Both Python and Perl provide modules for finding permutations/combinations. I'm not very proficient in either language but here are a couple of simple programs and their execution times for comparison:

Code:

#!/usr/bin/env perl

use strict; use warnings;
use Algorithm::Combinatorics qw(combinations);

my $start = time();

my @n = (1 .. 36);
my $k = 8;
my $iter = combinations(\@n, $k);
my $count = 0;
while (my $c = $iter->next) {
#        print "@$c\n";
    $count = $count +1;
}

my $end = time();
my $exec_time = $end - $start;
print "$count combinations in $exec_time seconds\n";

Execution time: 49 secs.

Code:

#!/usr/bin/python
import itertools 
import time

start = time.time()

iterable = range(1,37)
r = 8
y = 0;

for combo in itertools.combinations(iterable, r):
    #print combo
    y=y+1

print y," combinations in ",(time.time() - start)," seconds\n";

Execution time: 4.533 secs.

astrogeek · 10-22-2015, 03:17 PM

Quote:

Originally Posted by norobro

Thanks. That's very interesting! I would have never thought of using SQL and stored procedures. Of course my knowledge of DB's and SQL is very basic.

SQL results on my machine:

Code:

mysql> \. combo.sql
+--------------+
| Combinations |
+--------------+
|     30260340 |
+--------------+
1 row in set (1 min 36.27 sec)

Thanks for the test run - I kind of thought it unlikely that anyone would actually run it as it involved a little setup.

The stored procedure was only a convenience for easily re-populating the table and is not involved in getting the result set.
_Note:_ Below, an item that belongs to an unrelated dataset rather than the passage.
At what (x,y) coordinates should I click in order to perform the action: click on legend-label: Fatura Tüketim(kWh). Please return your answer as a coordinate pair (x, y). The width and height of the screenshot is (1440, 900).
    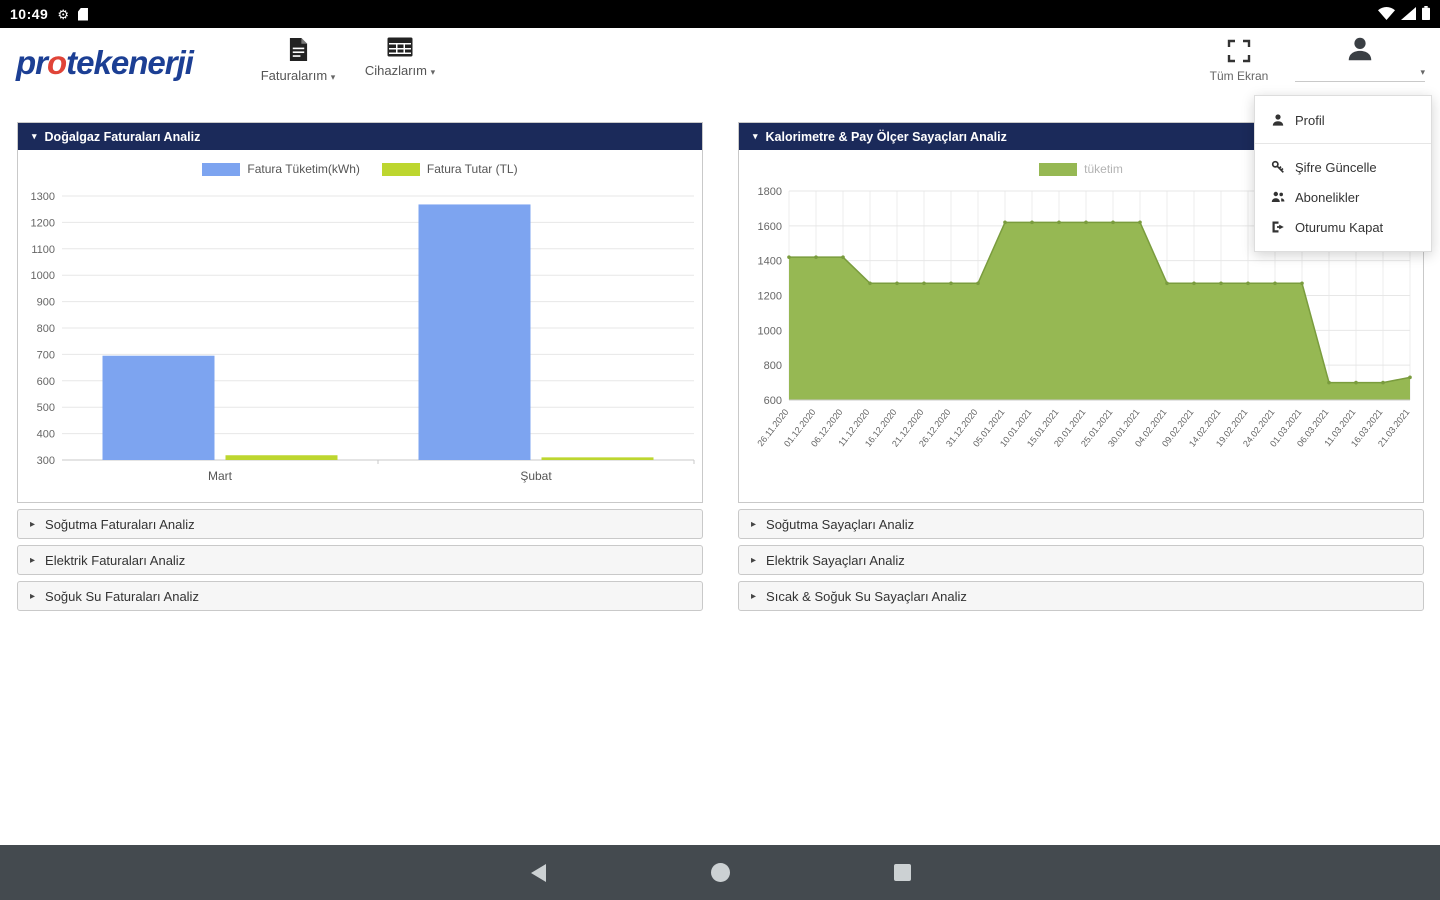
    Looking at the image, I should click on (304, 169).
I just tried it on PostgreSQL, same machine, same query file, table structure as follows:

Code:

CREATE TABLE combo(id SERIAL);
INSERT INTO combo (id) VALUES(nextval('combo_id_seq')),... 36 times...;
...
# time psql testdb <combo.sql
 combinations
--------------
     30260340
(1 row)

real    1m19.934s
user    0m0.011s
sys     0m0.006s

That vs 4 min 7.89 sec for MariaDB/MySQL (although - the MySQL server on this machine has other users and >20 databases with ~50GB of data in filesystem. PostgreSQL is fairly quiescent).

But what is really impressive as an SQL implementation is SQLite...

Code:

sqlite3 dc-sqlite.db
CREATE TABLE combo(id INTEGER PRIMARY KEY AUTOINCREMENT);
INSERT INTO combo (id) VALUES(NULL),... 36 times ...;
...
# time sqlite3 -header dc-sqlite.db <combo.sql
Combinations
30260340

real    0m7.344s
user    0m7.255s
sys     0m0.007s

...which beats the simple, fast PHP script on same machine.